After analyzing the current state of the market and listening to the advice of Jack Bogle, the founder of Vanguard and the grandfather of passive investing, it is clear that passive investors should continue to invest even in times of market volatility and overvaluation. The biggest risk for passive investors is not investing at all, and the power of compound interest over the long term makes this strategy incredibly effective.

It is important to remember that time is your friend, and rational expectations about future returns should be taken into account. Market declines are inevitable, but they too shall pass away.

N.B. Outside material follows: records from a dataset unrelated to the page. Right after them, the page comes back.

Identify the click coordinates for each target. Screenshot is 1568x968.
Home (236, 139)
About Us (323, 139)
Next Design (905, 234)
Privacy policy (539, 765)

Emotions can be detrimental to your investment program, so it is best to keep them out of the equation and stick to a long-term plan.

While the market may seem dangerously overvalued at the moment, there are still opportunities for passive investors to invest in the long-term trends of the stock market. By following the principles of investing outlined by Jack Bogle, passive investors can navigate even the most expensive market situations with confidence and knowledge.

Martin Hamilton

Martin Hamilton is the founder of Guiding Cents. Martin is a Writer, Solopreneur, and Financial Researcher. Before starting Guiding Cents, Martin has been involved in Personal Finance as a Mortgage Planning Consultant, Licensed Real Estate Agent, and Real Estate Investor.